Hay todavía unos pocos que miran las fronteras desde dentro y dicen: «extra ecclesiam nulla sallus» (=fuera de la Iglesia no hay salvación); otros, en cambio, la miran desde fuera y exclaman: «intra ecclesiam nulla sallus» (=dentro de la Iglesia no hay salvación). Este “dogma” laicista nos está haciendo tambalear. ¿Cómo salir de esta dicotomía tan falsa como fatal? Si bien no es cierto que fuera de la iglesia no hay salvación, sí lo es que al margen de ella no la hay. «Fuera» de la Iglesia, quizá sí; pero no «sin» ella o «al margen de» ella. La salvación cristiana pasa por la historia y lo concreto de su cuerpo visible, ya que, de lo contrario, quizá sea salvación, pero no será cristiana.
El dogma de la Encarnación no afecta solo a la asunción de una carne biológica en Jesús de Nazaret, sino también de una carne histórica en la Iglesia. Sigue siendo válido para su cuerpo histórico lo que lo fue para su cuerpo biológico: que solo se puede salvar lo que se asume plenamente. Dios asume plena y misteriosamente su cuerpo histórico como prolongación de su cuerpo humano. Y lo asume salvándolo y para la salvación, para ser signo y sacramento de salvación ofrecida a todos los hombres. Este es el origen y la finalidad de la Iglesia, y para esto pervive en la historia hasta el fin de los tiempos, cuando Dios lo será todo en todos.
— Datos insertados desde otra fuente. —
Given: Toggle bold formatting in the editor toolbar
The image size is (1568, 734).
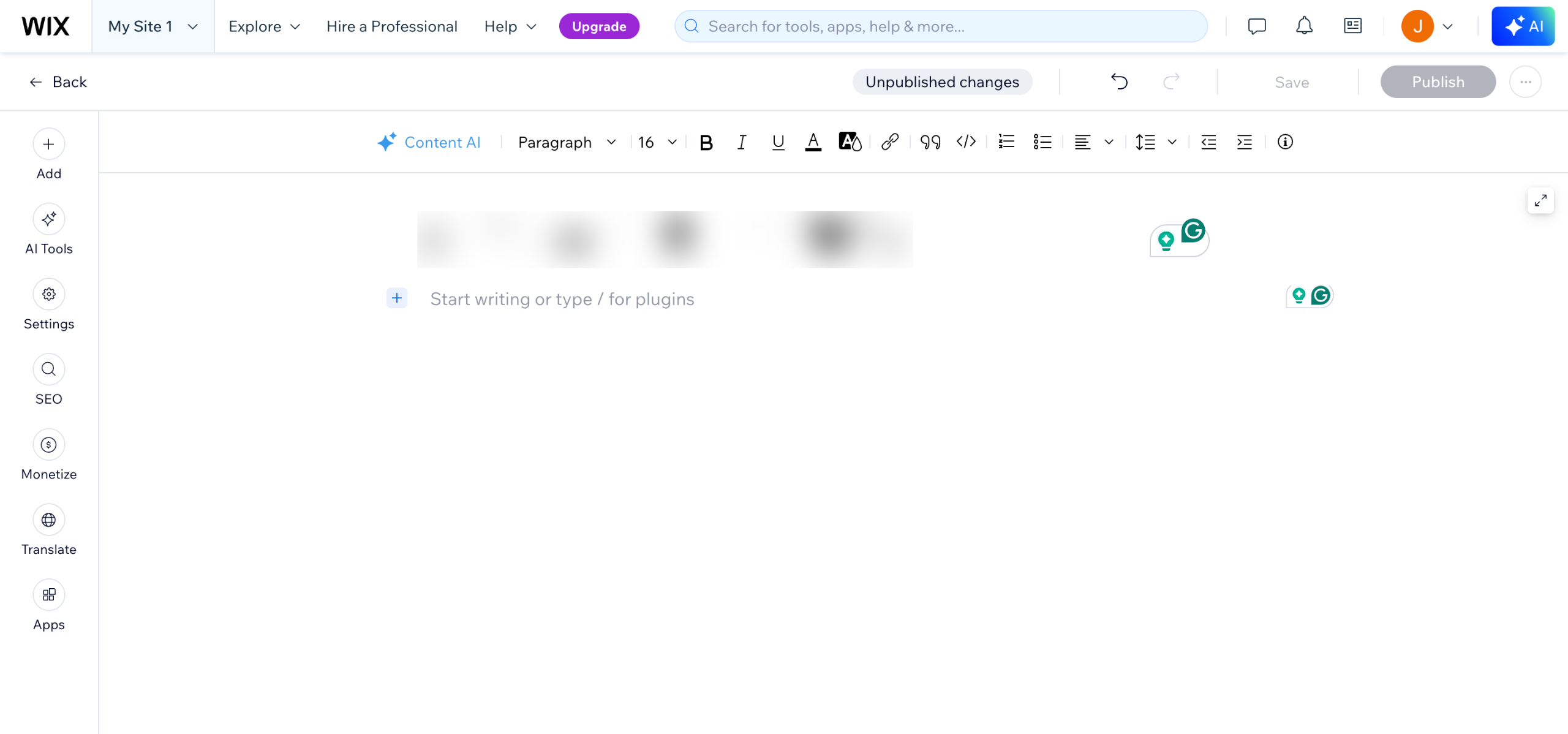Looking at the screenshot, I should (706, 142).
Por tanto, la consecuencia es clara: No habrá cristianos sin una inequívoca empatía con la Iglesia, con sus sufrimientos, con su desconcierto, con sus miedos y sus carencias…; pero también, y sobre todo, con sus gozos y sus esperanzas. Estamos en esto bajo el signo de Rut: no lo entiendo todo, no lo comparto todo…, pero «tu pueblo será mi pueblo, y tu Dios será mi Dios».
La encarnación es dolorosa, la carne impone una exasperante lentitud al espíritu, y es que la encarnación es la kénosis del espíritu… Nosotros querríamos liberarlo de la carne y de la historia, dejándolo volar libre, sin ataduras, sin estructuras, sin mediaciones humanas, sin defectos ni ambigüedades, puro como la energía, libre como nuestros inciensos aromáticos que sobrevuelan la realidad sin aterrizar en ella…, pero Dios no.
La iglesia tiene sus defectos, sus desavenencias, sus disensiones, pero se mantiene indefectiblemente una en la diversidad. Creo que este aspecto no se calibra lo suficiente cuando se sitúa uno en esa frontera eclesial donde se perciben más las sacudidas y las dificultades que las virtudes.